Fazıl Tar

Yaşam Anarşidir

02.15.2015

Alışveriş yapmak eğlence ya da oyun değildir. Sen gereksizce tüketip satın aldıkça etrafına fakirliğin ve yoksulluğun duvarlarını örersin. Dolabında çoğalan eşyalar, eşitsizliği ve umutsuzluğu besler. Dolaşmak ve zaman harcamak için aklına gelen ilk yer AVM ise çoktan reklam dünyasının ışıltılı bir kofluğunun sadık bir tebaası haline gelmişsin demektir. Basit ve sade bir yaşam doğal hayatlarımıza dönmenin en kestirme yoludur.

Güvenlik, emeği ve dünyayı sömüren sermaye sahibinin dayattığı ayrıştırıcı bir paranoyadır. Jiletli teller, kalın duvarlar, kameralar, alarmlar, polisler ve bekçiler senden çaldıklarını yine senden korumaya çalıştıkları birer güvensizlik aygıtlarıdır. Biriktirdikleri her şeyin başkalarının yaşamını harcadığının bilinciyle yükselttikleri duvarlar korkularının tuğlalarından örülmüştür. Kapıların ve kilitlerin seni sistemin kaybedenlerinden biri olmaktan kurtaramadığı geleceğe yakınlaştırdığını anla artık.

Okulda öğretilen ilk şey sıraya girmen ve oturmandır. Numaralanarak, söz verilince konuşarak, bağımsızlığını zamanın hegemonyasında terkederek, sınırların olduğunu bilerek herkese benzetilirsin okulda. Öğretmenin kürsüsü öğrencinin ezilmişliğidir. Okulla, hiyerarşinin tezgahından geçince artık meslek denen öğretilmiş sömürü mekanizmasının dişlilerinden biri olman kolaylaşır. Okulda uygarlık dedikleri yaşamak için yapman gerekenlerin sana dayatıldığı duygusuz bilgilerden başka bir şey öğrenemezsin. Okulda sana öğretilen her şeyi unut, senden sakladıkları her şeyi okulun dışında bulacaksın.

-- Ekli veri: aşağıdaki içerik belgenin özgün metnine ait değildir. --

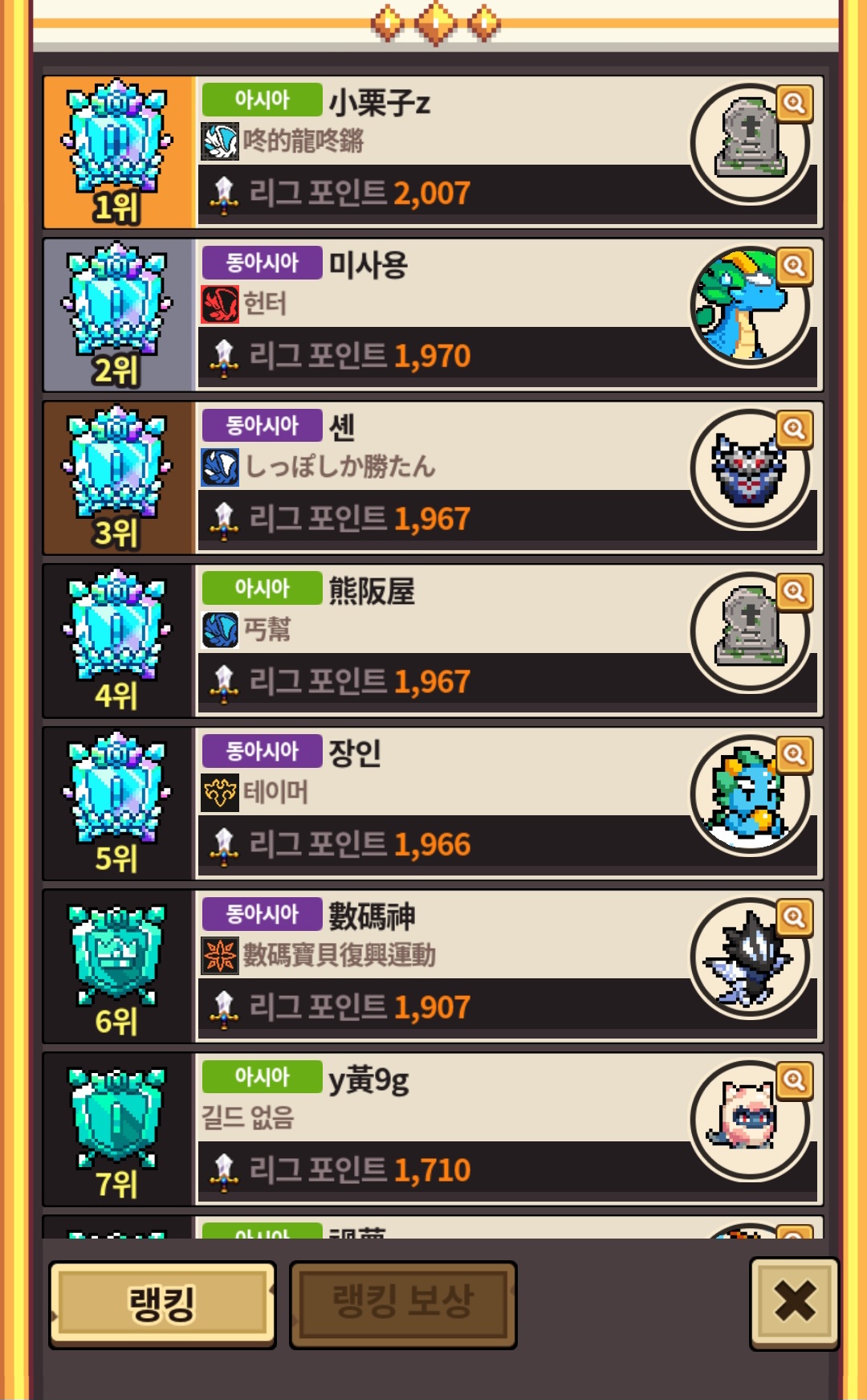Inspect rank 1 player with magnifier icon

click(795, 104)
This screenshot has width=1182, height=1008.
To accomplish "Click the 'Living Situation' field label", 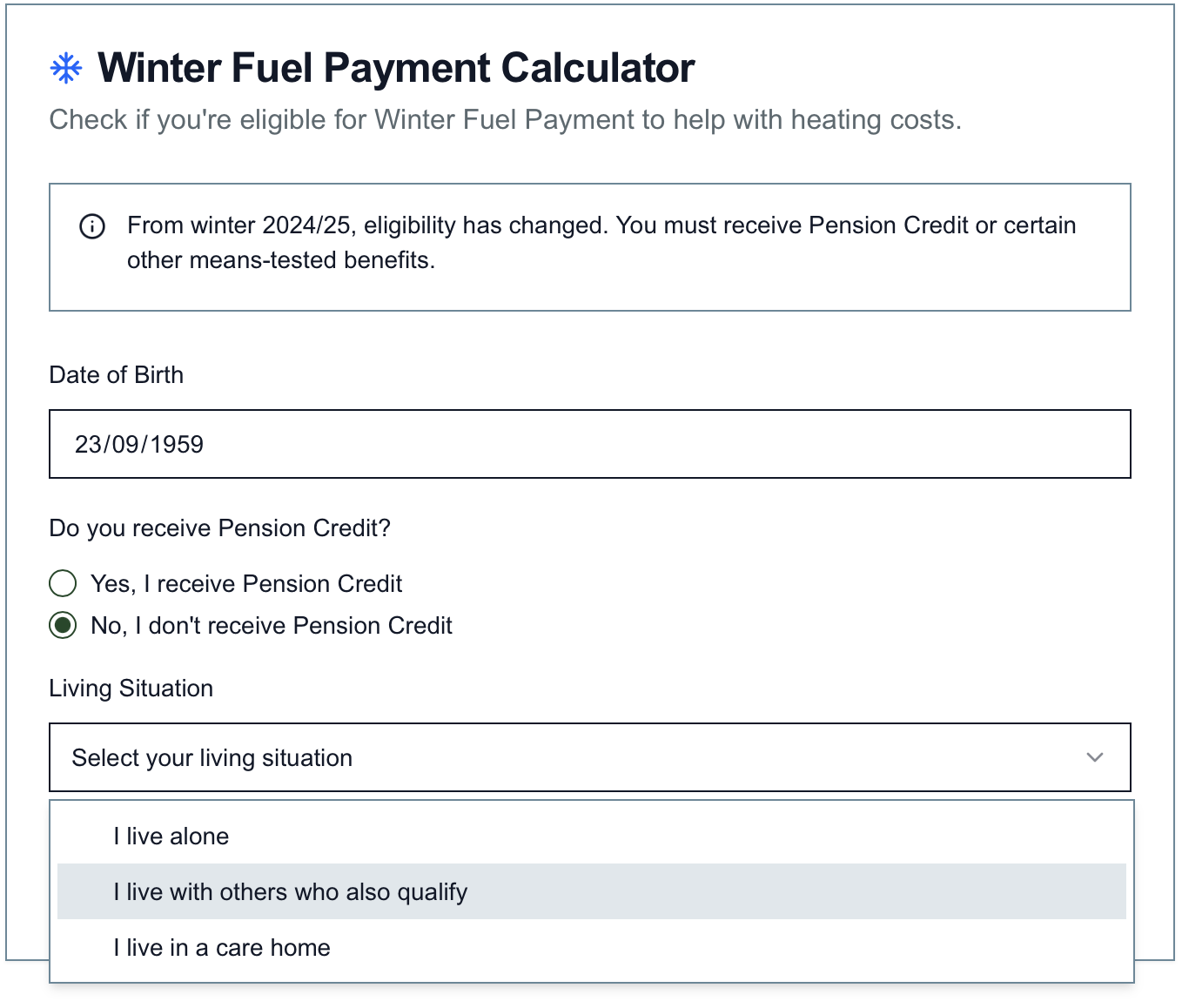I will [x=131, y=689].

Tanrı fikri mantıklı, anlaşılabilir olmayan ve açıklanamayan şeylerin bir potada eritilerek somut bir bağnazlık gerçeğine dönüştürülmüş tarihi bir secde ettirme refleksidir. Tanrı fikri, doğanın inkarı, kontrolü, yağması ve çıkar amaçlı kullanılmasına zemin hazırlayan uydurulmuş hoş kokulu ve boyalı bir cerahattir. Sana ısrarla Tanrı’ya inandığını söyleyen birinden uzak dur çünkü; ele geçirmeye çalıştığı ilk şey kendine benzetmeye çalıştığı beynin olacaktır. Bir Tanrı’ya mı inanıyorsun o zaman parçası olduğun insanlığın ortak çıkarlarını darp eden tüm bozguncu hırslardan artık sorumlu değilsin demektir. Kendine inan, böylesi hiç var olmayan bir canavar kılığına bürünmeye çalışan hırsızların foyasını meydana çıkarır.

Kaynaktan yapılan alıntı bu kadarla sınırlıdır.